Aware of the material’s gravity, Chernov expanded the project into a feature-length documentary in collaboration with The Associated Press, an organization to which he has contributed as a journalist. After the menacing image of a tank aimed at the crew, the film returns to February 24, 2022—the first day of the siege. Streets are nearly empty, and a heavy silence pervades the city. The director observes that wars rarely begin with explosions; they begin with silence. What follows is a chronological account of the early days of indiscriminate attack, a record of a city under siege. Mariupol eventually fell to Russian forces on the 86th day of the conflict.
Geographically, Mariupol sits in the south of Ukraine, about 50 kilometers from Russia, as a port city that serves as a gateway to Crimea. This makes the city strategically valuable, and the footage underscores why it became a primary target in the invasion. The documentary presents an uneven struggle, influenced by broader political narratives and propaganda. Chernov’s work strives to present a piercing view of the conflict, rather than a neutral depiction, and confronts the portrayal of the war as a one-sided, simplistic evil perpetuated by external actors. The film counters such propaganda with unvarnished on-the-ground reality—scenes that challenge official narratives and demand accountability.

Directive: According to the text about the Mariupol documentary, on which day of the conflict did Mariupol fall to Russian forces?

Data provided:
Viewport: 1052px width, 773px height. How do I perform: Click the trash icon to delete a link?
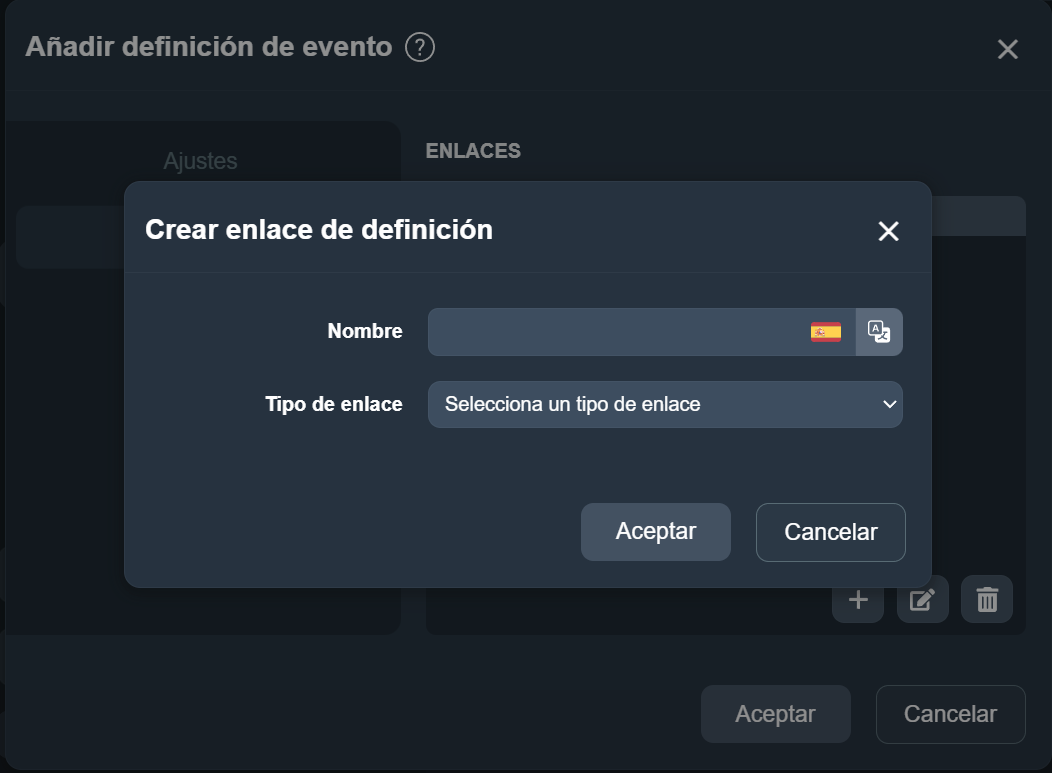pos(986,599)
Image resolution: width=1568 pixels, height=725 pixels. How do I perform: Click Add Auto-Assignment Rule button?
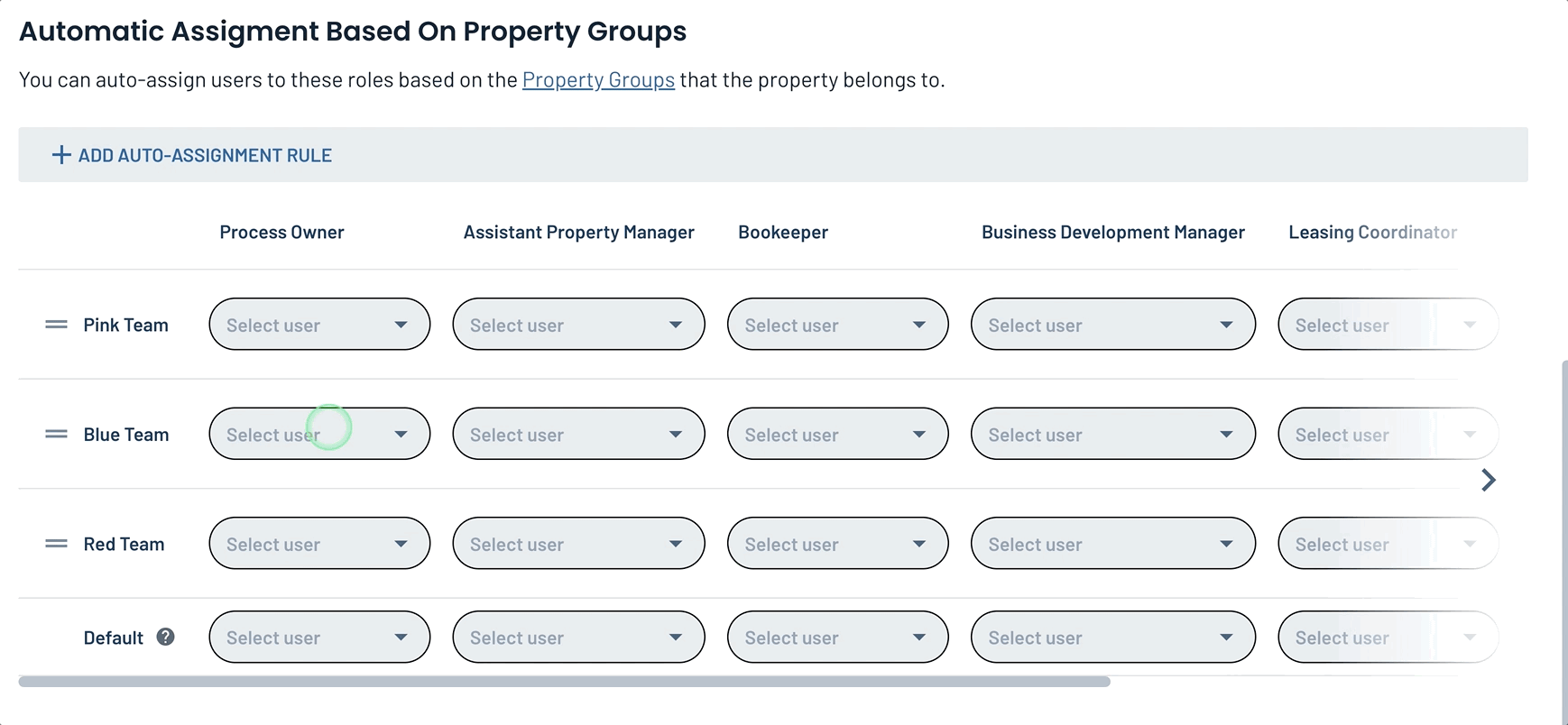click(x=205, y=155)
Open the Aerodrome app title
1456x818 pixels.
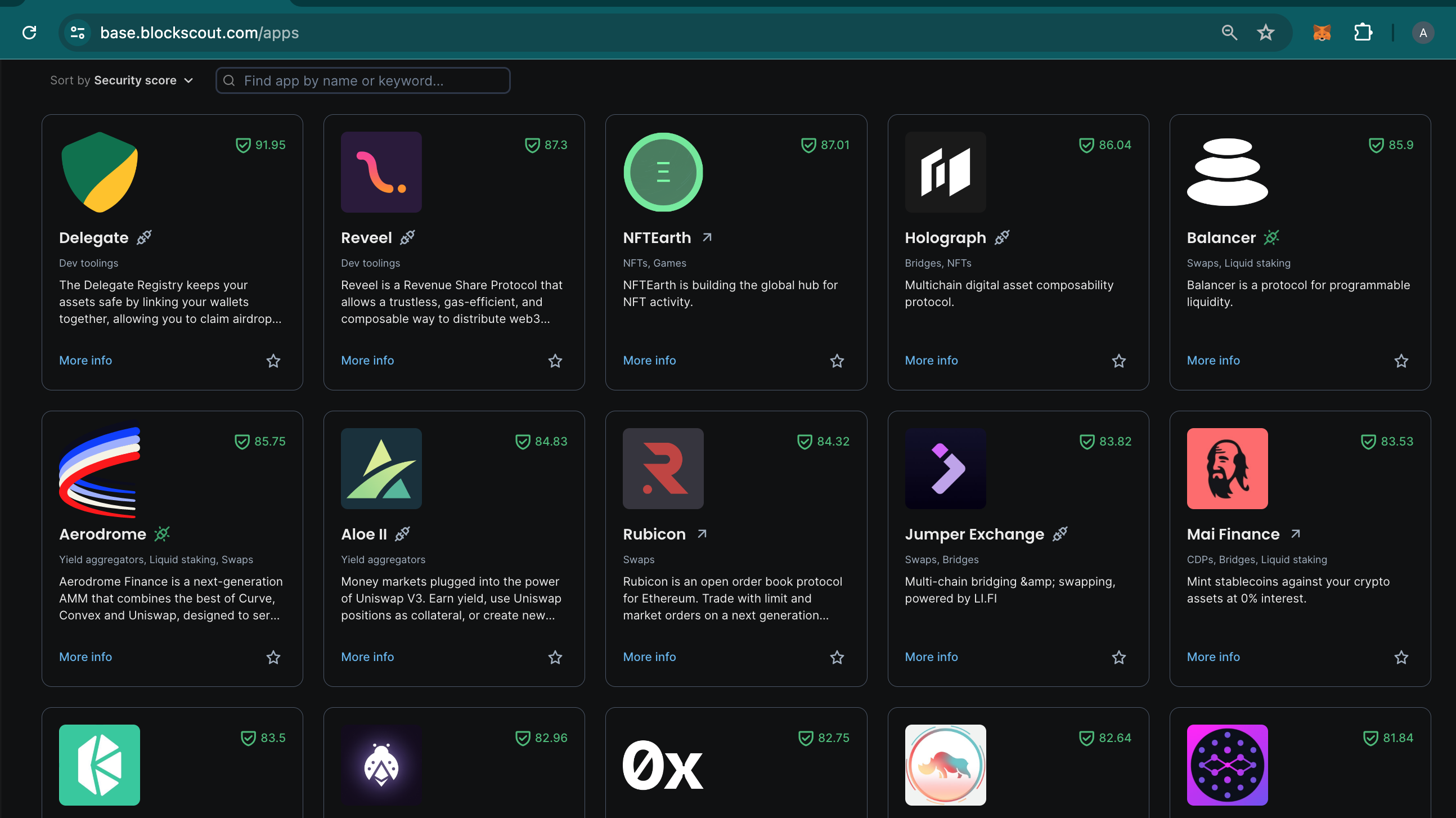point(102,534)
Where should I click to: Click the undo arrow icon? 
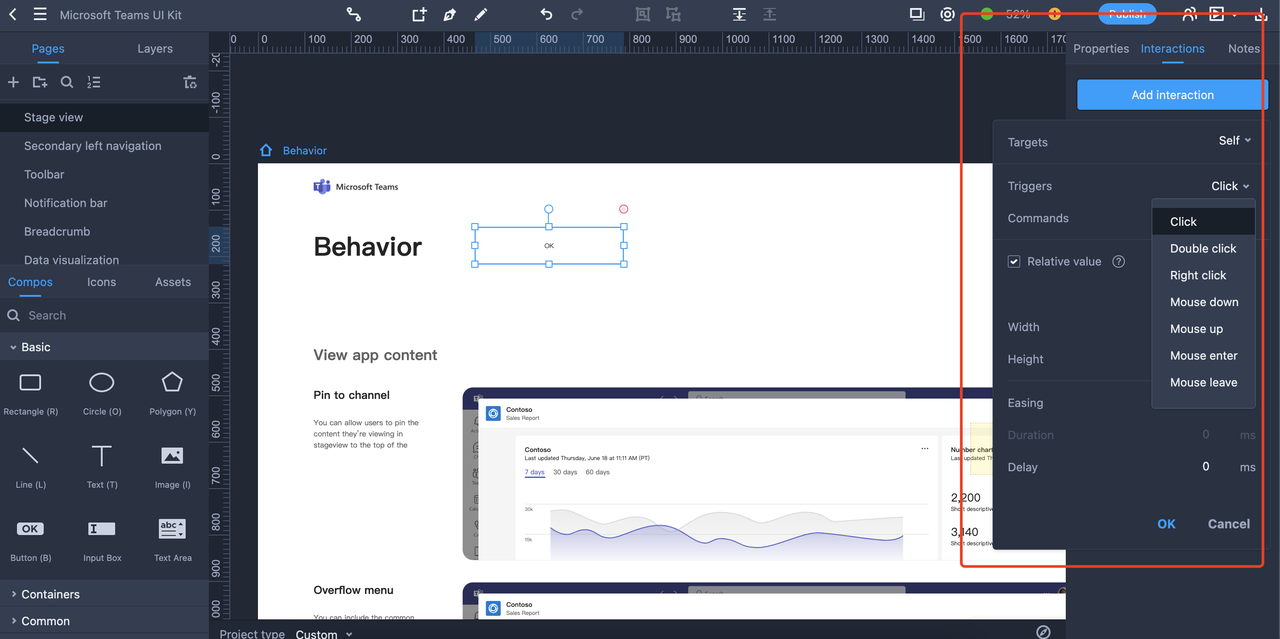coord(546,14)
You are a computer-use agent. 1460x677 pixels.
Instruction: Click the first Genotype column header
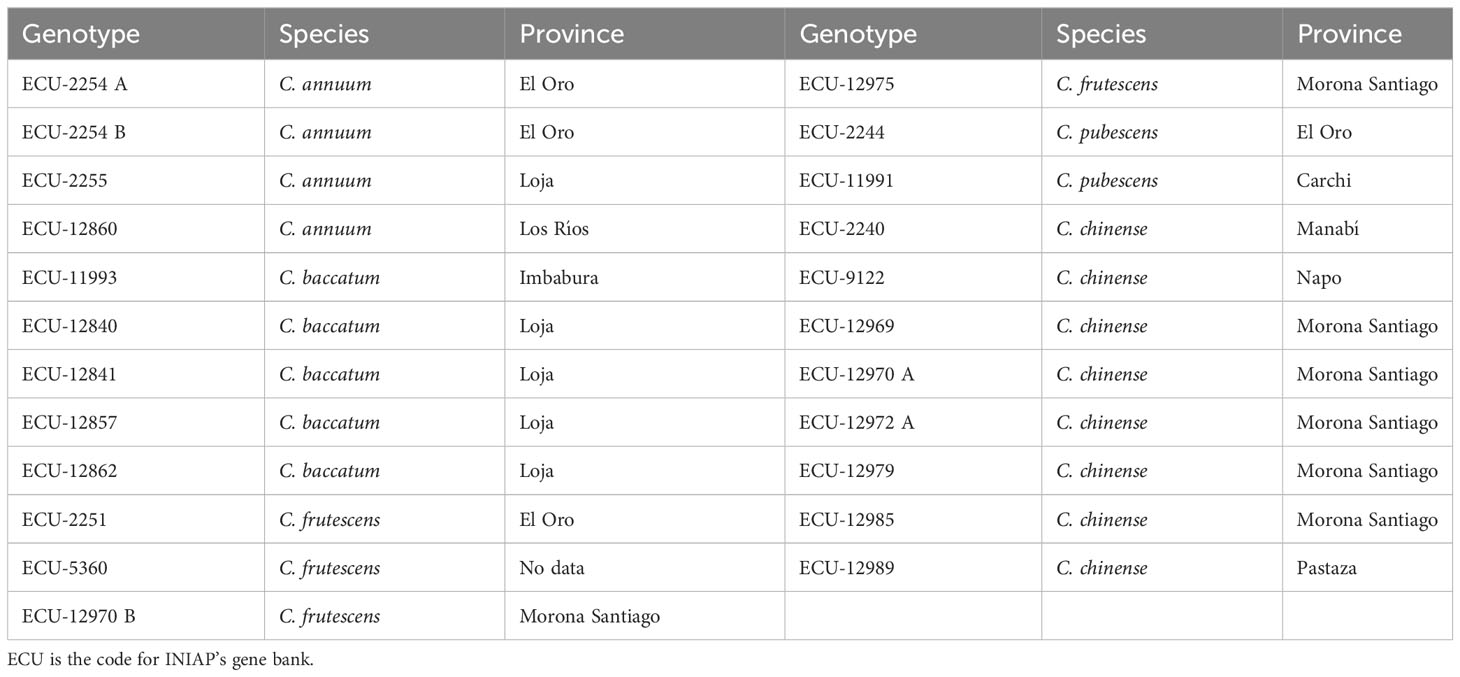click(x=136, y=34)
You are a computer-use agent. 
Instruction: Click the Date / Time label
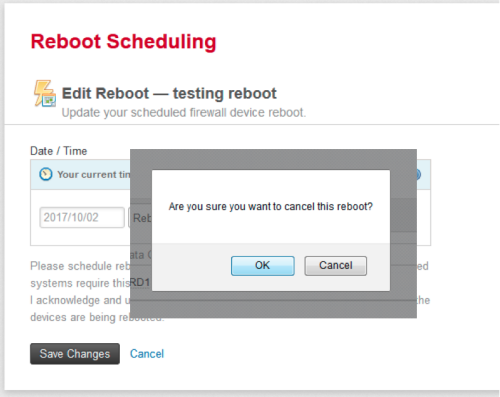(59, 151)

Answer to this task: On the 86th day of the conflict.